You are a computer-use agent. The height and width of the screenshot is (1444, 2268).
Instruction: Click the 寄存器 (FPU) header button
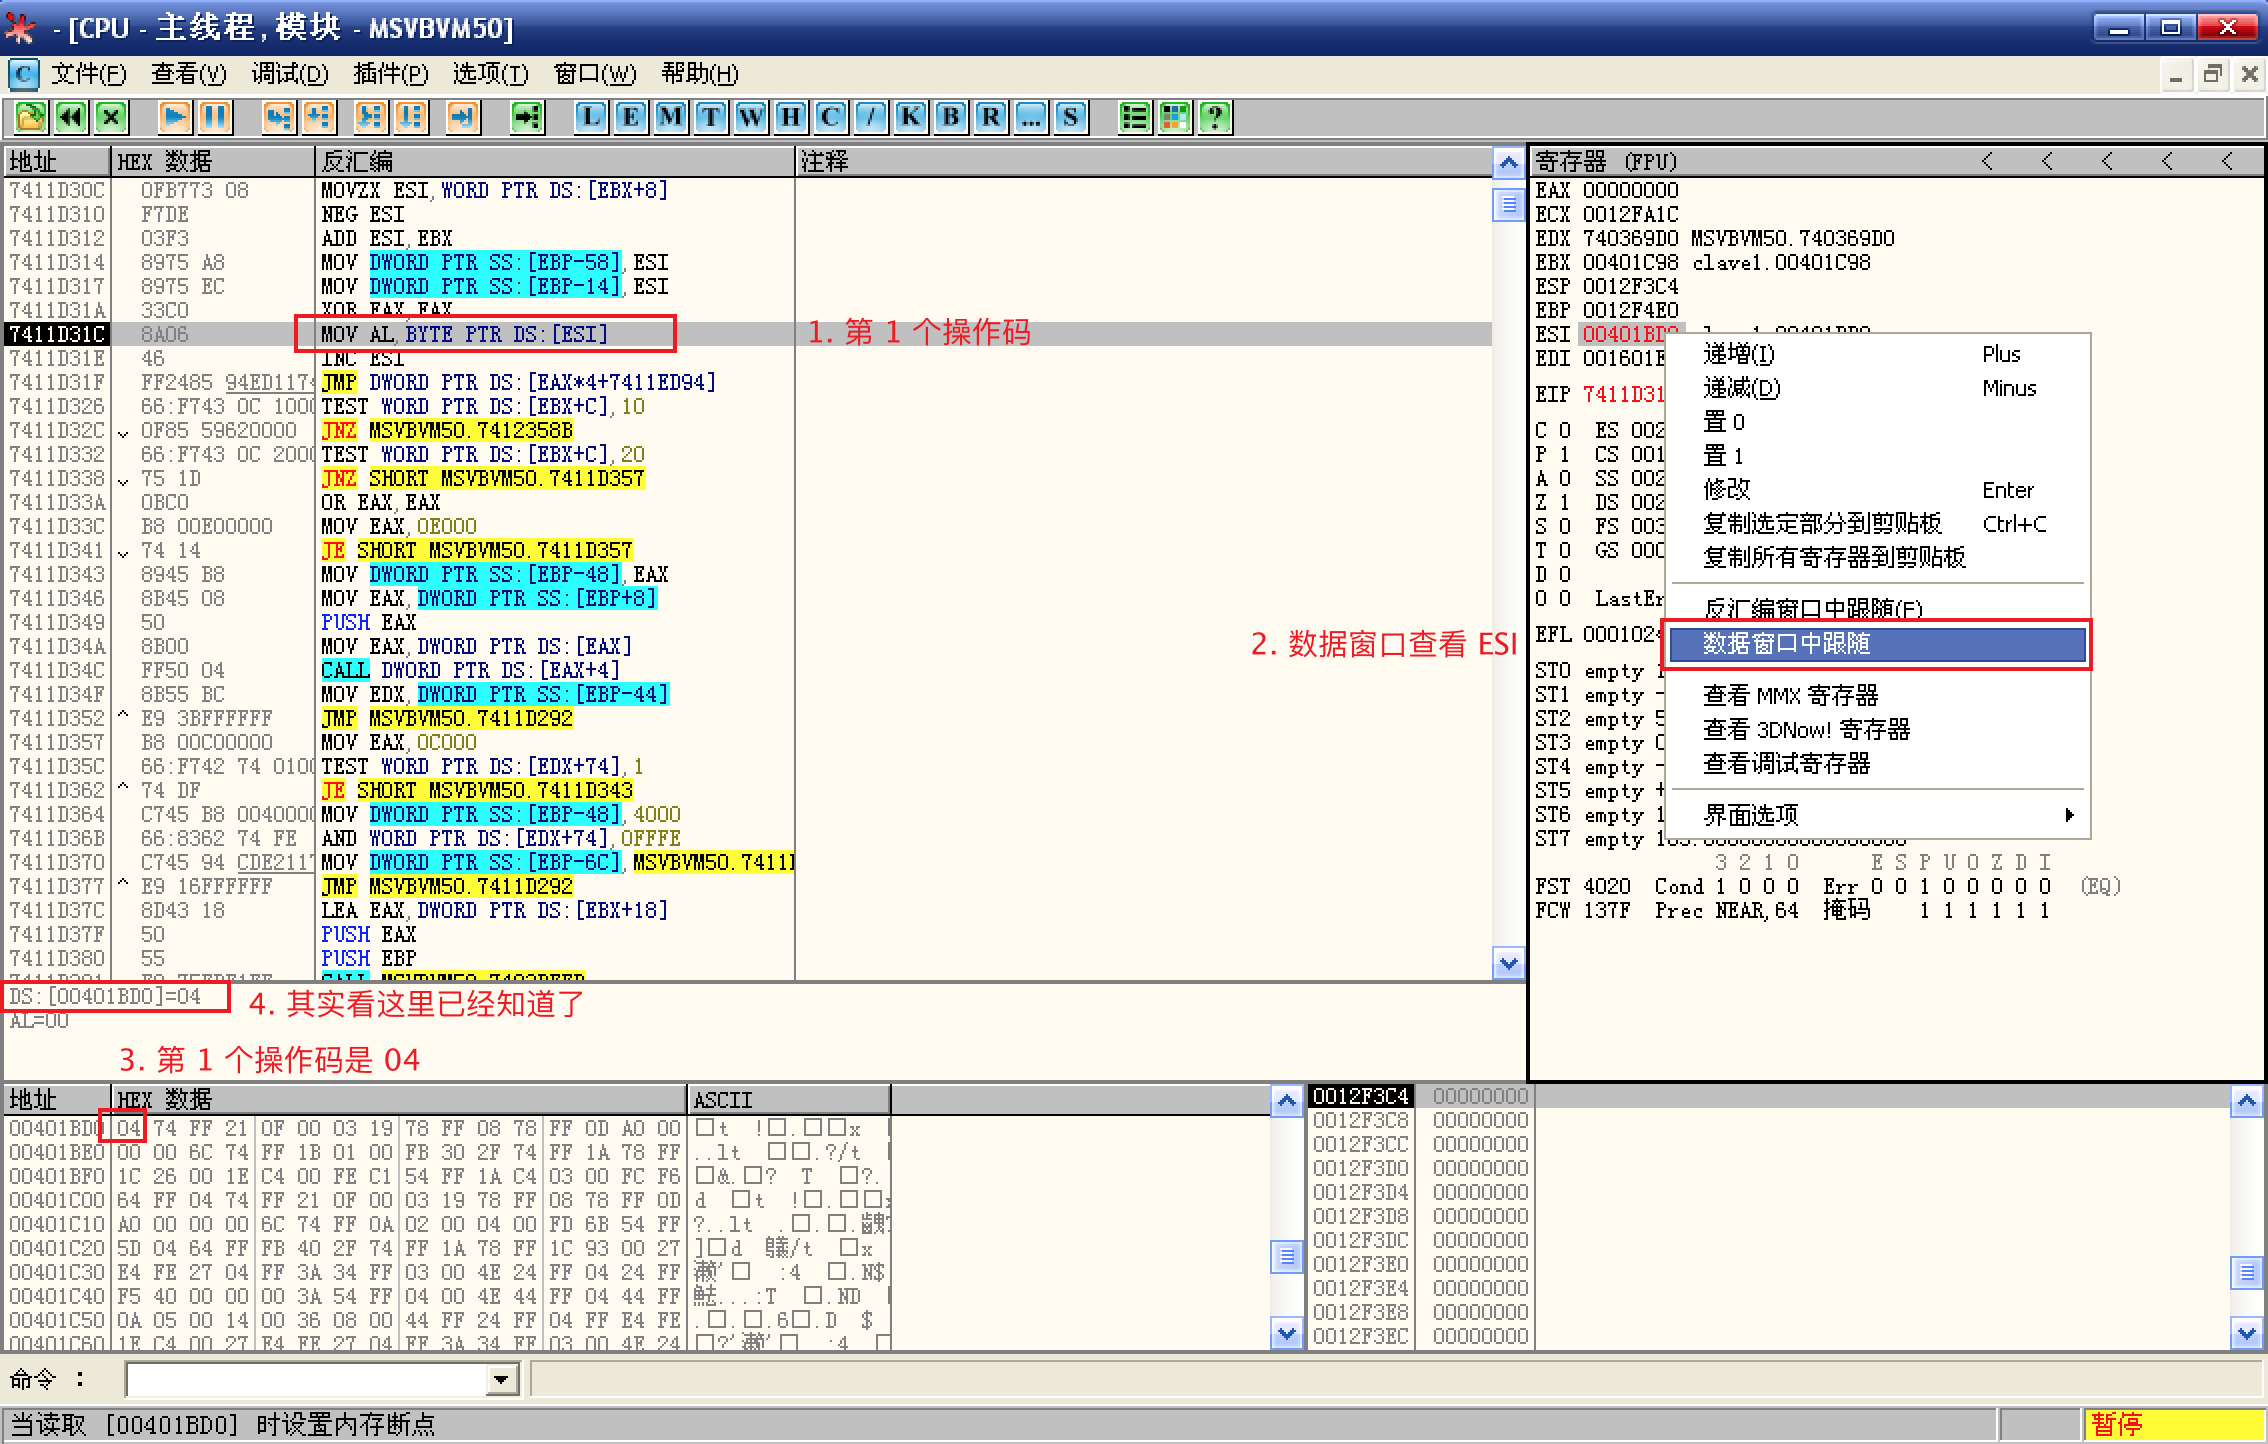point(1606,162)
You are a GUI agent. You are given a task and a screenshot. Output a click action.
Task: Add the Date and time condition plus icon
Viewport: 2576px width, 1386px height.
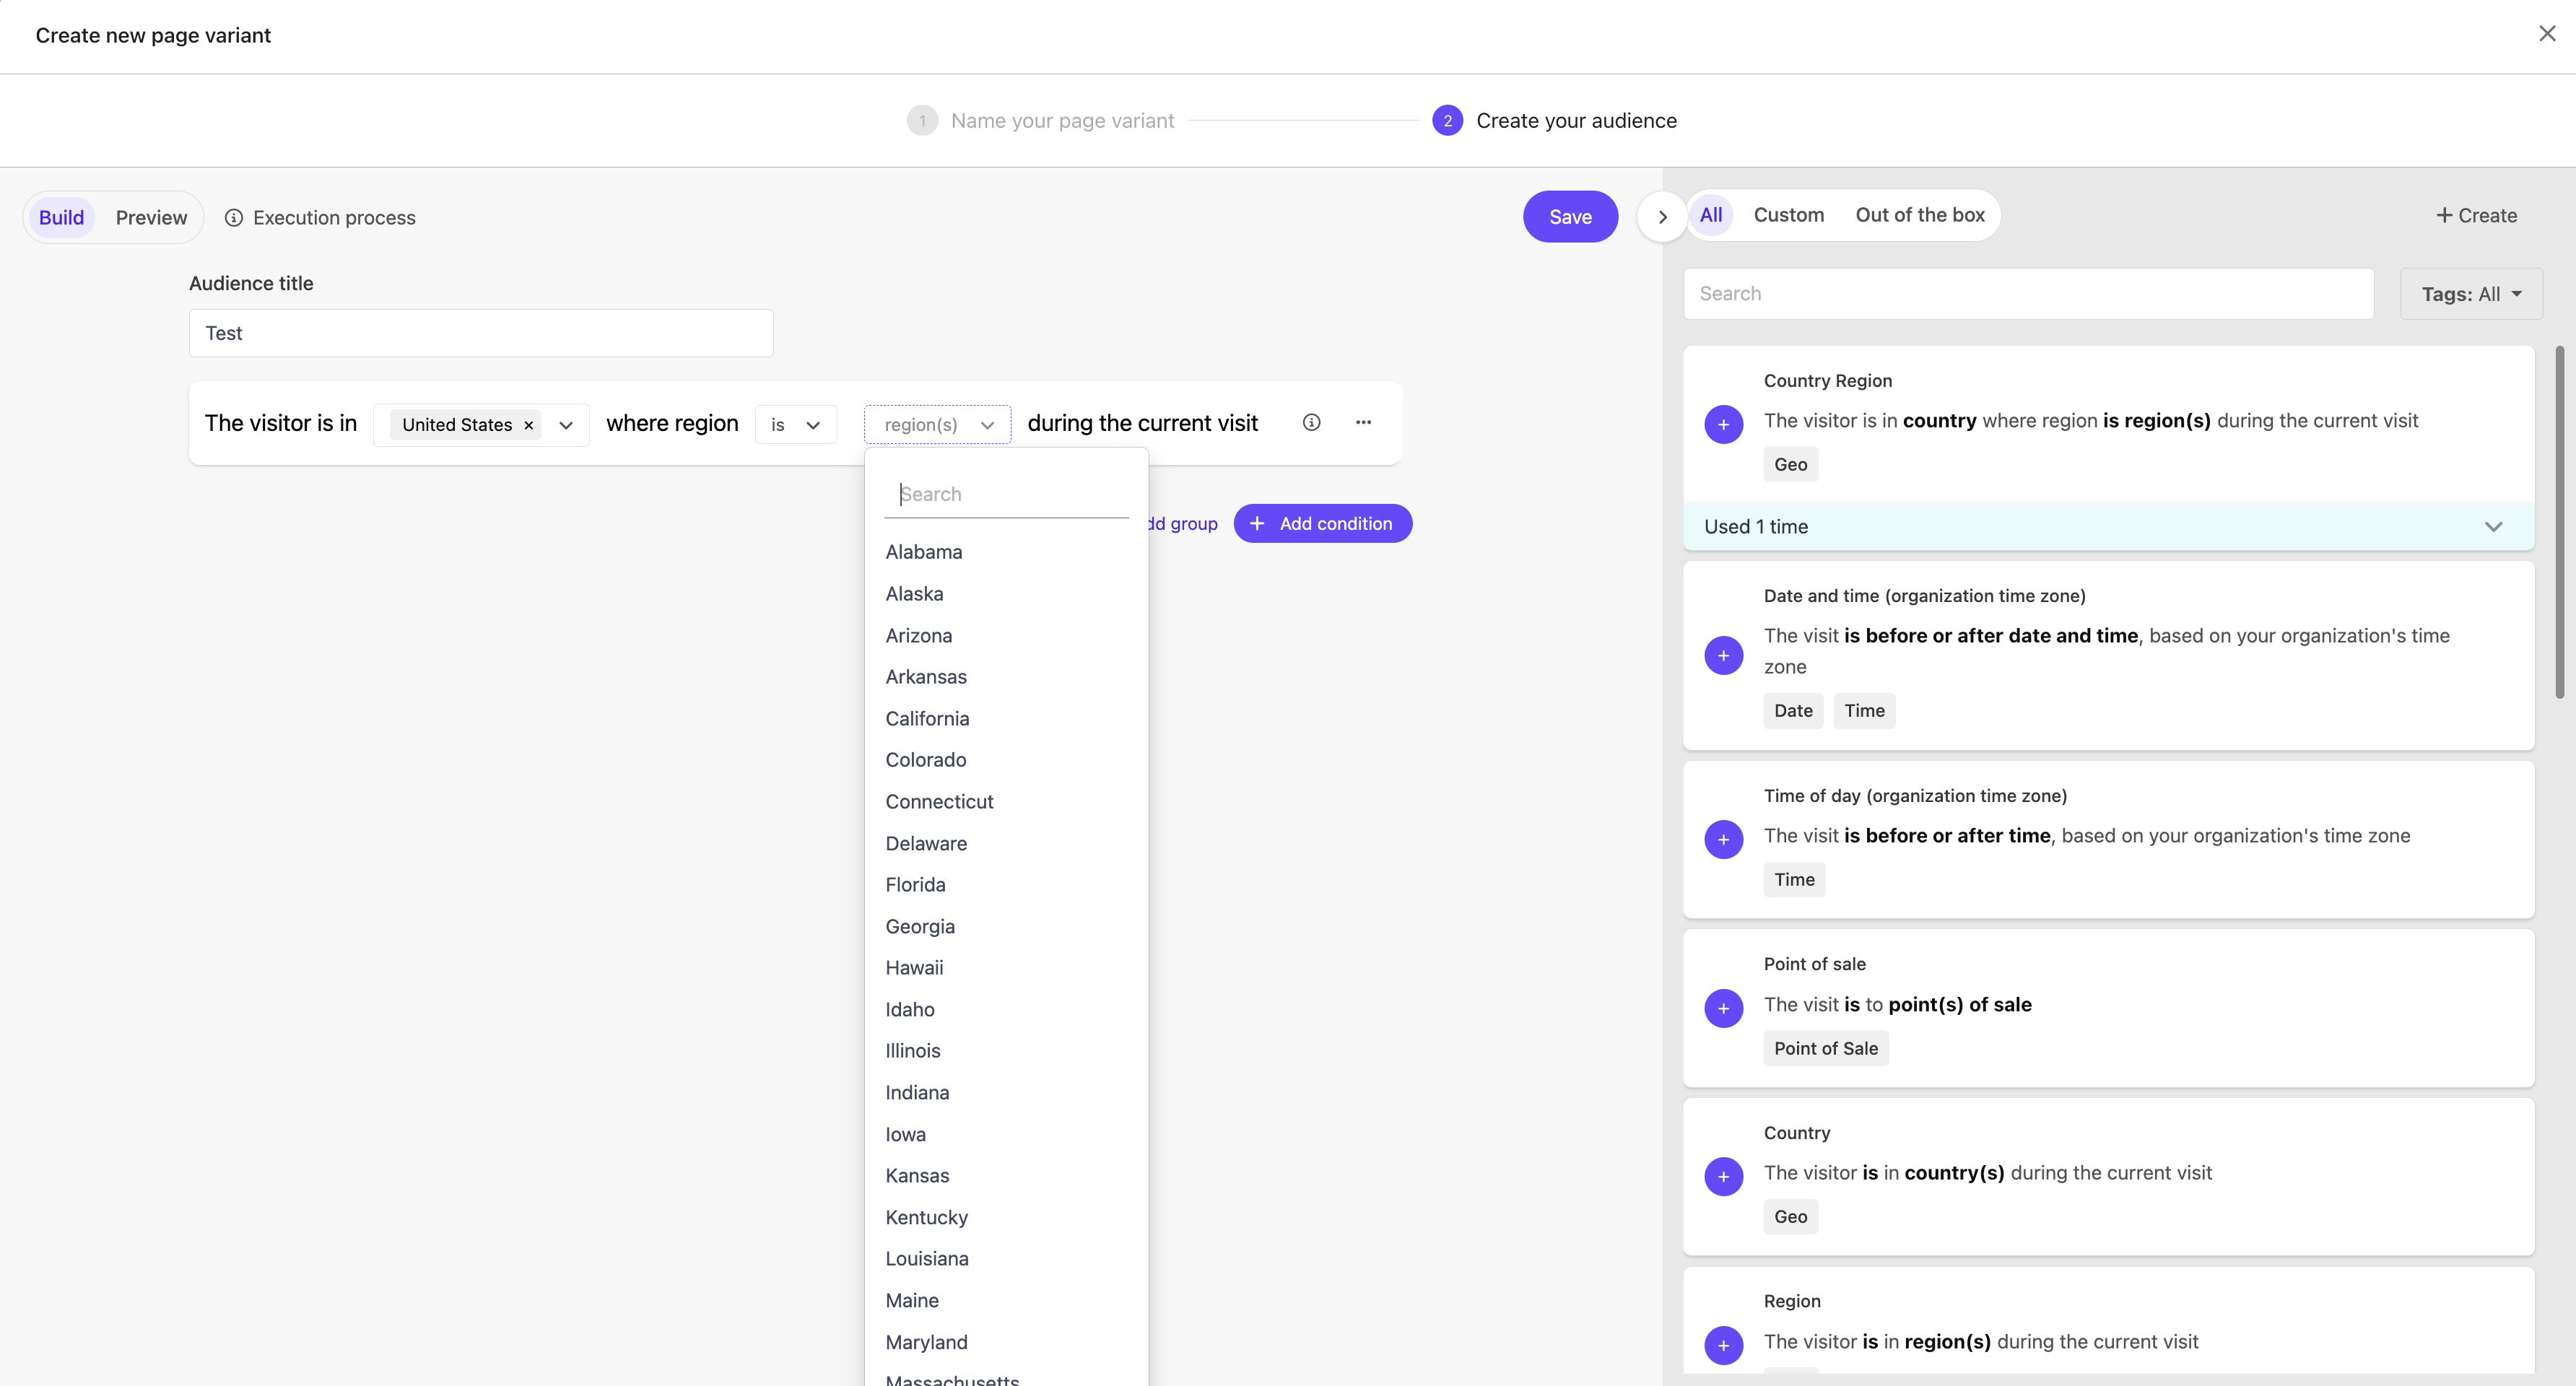click(1723, 655)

▬▬▬▬▬▬

WHAT THIS TASK INVOLVES:
Lines holding "agent": give how many there are in the entries above, and nothing more.

WRITTEN ANSWER:
2